Ansti looked troubled. He understood the logic but could not bring himself to believe it. Ashur remained silent, letting his friend process a new paradigm, watching him grapple with the base but necessary view of those who attained power. He let the silence hang a little more and then continued.
“Of course our government had a different view.”
The flash of hope and relief that crossed Ansti’s face made his friend wince and raise a hand to signal that the view may be different, but was not likely to be one that Ansti would approve of.
“Our government, had an asset it wanted to protect. The people we trusted with power looked out and saw a universe afraid of the very thing that we excelled at.

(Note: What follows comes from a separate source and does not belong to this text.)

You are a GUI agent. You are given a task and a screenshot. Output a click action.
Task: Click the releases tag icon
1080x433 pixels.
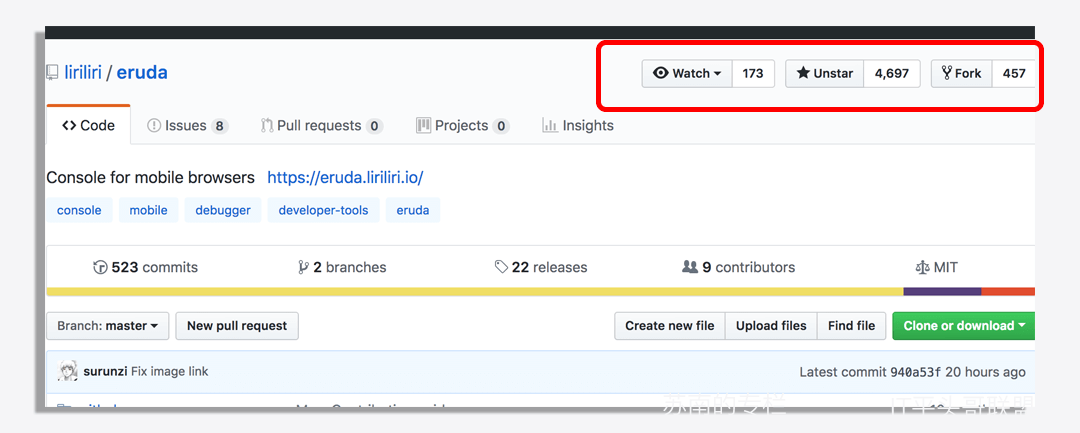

Our intelligence services constantly warned us of plans designed to undermine our people. To fear pilots was largely to fear us. To wish to contain pilots was largely to contain us. Our government saw a universe that one day would strike, and wondered who might actually do it and when? Ansti, I have spent much of my life looking for plots to kill, capture or disable you and pilots like you. Believe me they are many and rich in variety.”
Ansti tried to interrupt but Ashur needed to finish this without diversion, and continued.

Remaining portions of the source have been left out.